____ EXCERPTED PASSAGE

Baucau (, ) is the second-largest city in East Timor, after Dili, the capital, which lies  to its west.

Baucau has about 16,000 inhabitants, and is the capital of Baucau municipality, located in the eastern part of the country. In the times of Portuguese Timor, Baucau was little more than an overgrown village, and for part of those times was called Vila Salazar, after the Portuguese dictator António de Oliveira Salazar.

Geography 
The administrative post of Baucau is divided into 11 villages (sucos)

 Suco Bahú
 Suco Bucoli
 Suco Buibau
 Suco Buruma
 Suco Caibada Uaimua
 Suco Samalari
 Suco Seiçal
 Suco Tirilolo
 Suco Triloka
 Suco Gariuai
 Suco Uailili

Infrastructure 

Much of the infrastructure of the city and the surrounding area was damaged or destroyed by pro-Indonesian militia during the violence that followed the referendum for independence in 1999. Nevertheless, in the old part of Baucau there survive a few relics from the Portuguese colonial era, such as large colonial houses, churches, and public buildings. One of these is the Pousada de Baucau, a large pink hotel whose restaurant has views of the ocean.

________

[GOAL A]:
In the records, copy out every line from the line containing "painting [817, 852]" up to and including the line containing "unhurried [169, 675]", with the requests included, and raise each coordinate in the answers by 86.
The records below are unrelated to the piece on Baucau.

____ RECORDED DATA

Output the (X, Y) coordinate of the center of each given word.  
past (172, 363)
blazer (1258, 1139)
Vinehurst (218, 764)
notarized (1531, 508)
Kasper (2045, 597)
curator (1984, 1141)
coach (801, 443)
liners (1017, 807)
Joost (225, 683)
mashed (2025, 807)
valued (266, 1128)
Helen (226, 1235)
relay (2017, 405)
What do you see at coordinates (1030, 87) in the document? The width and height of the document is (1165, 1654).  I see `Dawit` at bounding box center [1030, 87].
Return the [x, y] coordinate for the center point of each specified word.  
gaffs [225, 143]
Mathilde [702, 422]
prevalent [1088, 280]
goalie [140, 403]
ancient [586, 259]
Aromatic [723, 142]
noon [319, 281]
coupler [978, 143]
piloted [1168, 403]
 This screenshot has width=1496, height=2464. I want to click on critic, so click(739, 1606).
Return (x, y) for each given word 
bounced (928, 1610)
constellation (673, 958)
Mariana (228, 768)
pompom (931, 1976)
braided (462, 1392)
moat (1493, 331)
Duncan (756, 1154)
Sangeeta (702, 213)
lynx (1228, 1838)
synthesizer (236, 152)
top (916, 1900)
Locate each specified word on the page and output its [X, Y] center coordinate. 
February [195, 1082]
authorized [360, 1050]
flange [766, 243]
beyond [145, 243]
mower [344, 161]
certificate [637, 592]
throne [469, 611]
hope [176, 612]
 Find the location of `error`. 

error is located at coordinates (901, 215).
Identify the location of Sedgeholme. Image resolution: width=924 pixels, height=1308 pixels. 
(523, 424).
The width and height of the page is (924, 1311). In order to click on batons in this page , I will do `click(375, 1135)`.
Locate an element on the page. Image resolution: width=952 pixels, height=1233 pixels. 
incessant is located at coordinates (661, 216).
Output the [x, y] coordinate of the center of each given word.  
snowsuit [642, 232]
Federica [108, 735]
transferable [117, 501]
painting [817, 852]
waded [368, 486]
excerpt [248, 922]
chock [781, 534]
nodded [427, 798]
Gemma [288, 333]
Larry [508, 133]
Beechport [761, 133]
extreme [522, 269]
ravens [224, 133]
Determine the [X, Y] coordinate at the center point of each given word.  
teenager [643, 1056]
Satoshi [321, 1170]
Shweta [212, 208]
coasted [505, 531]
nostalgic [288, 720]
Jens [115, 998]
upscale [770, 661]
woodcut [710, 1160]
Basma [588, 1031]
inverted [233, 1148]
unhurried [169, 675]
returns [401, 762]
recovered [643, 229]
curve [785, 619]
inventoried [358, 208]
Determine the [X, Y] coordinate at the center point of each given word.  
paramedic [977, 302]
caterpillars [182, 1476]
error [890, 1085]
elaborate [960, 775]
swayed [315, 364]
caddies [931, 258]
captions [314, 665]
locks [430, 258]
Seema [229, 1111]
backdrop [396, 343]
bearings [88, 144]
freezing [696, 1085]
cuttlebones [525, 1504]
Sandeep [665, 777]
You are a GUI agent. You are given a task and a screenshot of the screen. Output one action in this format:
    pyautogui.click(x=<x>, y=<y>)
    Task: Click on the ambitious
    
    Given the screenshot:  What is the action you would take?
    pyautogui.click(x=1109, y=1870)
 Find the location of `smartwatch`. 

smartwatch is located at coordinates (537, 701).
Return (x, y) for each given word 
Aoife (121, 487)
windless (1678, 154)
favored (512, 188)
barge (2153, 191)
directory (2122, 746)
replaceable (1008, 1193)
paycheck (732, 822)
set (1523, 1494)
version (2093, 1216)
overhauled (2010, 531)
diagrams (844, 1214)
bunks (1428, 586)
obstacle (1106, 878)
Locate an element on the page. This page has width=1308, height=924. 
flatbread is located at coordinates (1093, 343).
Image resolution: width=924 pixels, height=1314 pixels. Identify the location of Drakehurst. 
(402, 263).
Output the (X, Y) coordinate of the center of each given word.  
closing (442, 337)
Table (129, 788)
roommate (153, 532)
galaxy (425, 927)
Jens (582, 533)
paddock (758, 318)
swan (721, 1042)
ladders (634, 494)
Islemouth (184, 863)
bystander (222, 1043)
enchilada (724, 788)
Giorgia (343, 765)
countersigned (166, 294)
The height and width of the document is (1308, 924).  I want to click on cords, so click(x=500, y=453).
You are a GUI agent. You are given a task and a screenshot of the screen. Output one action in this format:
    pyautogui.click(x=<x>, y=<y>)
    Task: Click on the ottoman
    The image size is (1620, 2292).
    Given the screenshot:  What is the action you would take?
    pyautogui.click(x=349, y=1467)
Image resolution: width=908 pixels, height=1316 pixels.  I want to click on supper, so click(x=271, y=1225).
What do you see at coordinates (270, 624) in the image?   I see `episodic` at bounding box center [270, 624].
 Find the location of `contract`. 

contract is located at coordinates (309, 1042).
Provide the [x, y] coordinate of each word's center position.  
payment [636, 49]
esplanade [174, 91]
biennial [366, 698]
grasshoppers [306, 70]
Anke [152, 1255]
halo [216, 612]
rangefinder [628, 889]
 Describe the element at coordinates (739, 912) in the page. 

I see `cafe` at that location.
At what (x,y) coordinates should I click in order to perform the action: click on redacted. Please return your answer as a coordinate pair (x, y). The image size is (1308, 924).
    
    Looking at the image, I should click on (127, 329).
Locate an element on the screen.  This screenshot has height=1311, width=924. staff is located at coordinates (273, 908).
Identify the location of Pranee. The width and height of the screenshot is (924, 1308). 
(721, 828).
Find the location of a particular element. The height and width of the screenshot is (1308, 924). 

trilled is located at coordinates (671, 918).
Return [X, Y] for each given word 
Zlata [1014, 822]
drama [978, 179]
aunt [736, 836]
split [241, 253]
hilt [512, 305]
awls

________

[GOAL B]:
Answer these from the piece on Baucau:
(i) About how many inhabitants does Baucau have?
(ii) Into how many villages is the administrative post of Baucau divided?
(iii) What color is the Pousada de Baucau hotel?

[EXPECTED ANSWER A]:
painting [903, 938]
waded [454, 572]
excerpt [334, 1008]
chock [867, 620]
nodded [513, 884]
Gemma [374, 419]
Larry [594, 219]
Beechport [847, 219]
extreme [608, 355]
ravens [310, 219]
Determine the [X, Y] coordinate at the center point of each given word.  
teenager [729, 1142]
Satoshi [407, 1256]
Shweta [298, 294]
coasted [591, 617]
nostalgic [374, 806]
Jens [201, 1084]
upscale [856, 747]
woodcut [796, 1246]
Basma [674, 1117]
inverted [319, 1234]
unhurried [255, 761]

[EXPECTED ANSWER B]:
(i) About 16,000.
(ii) 11.
(iii) Pink.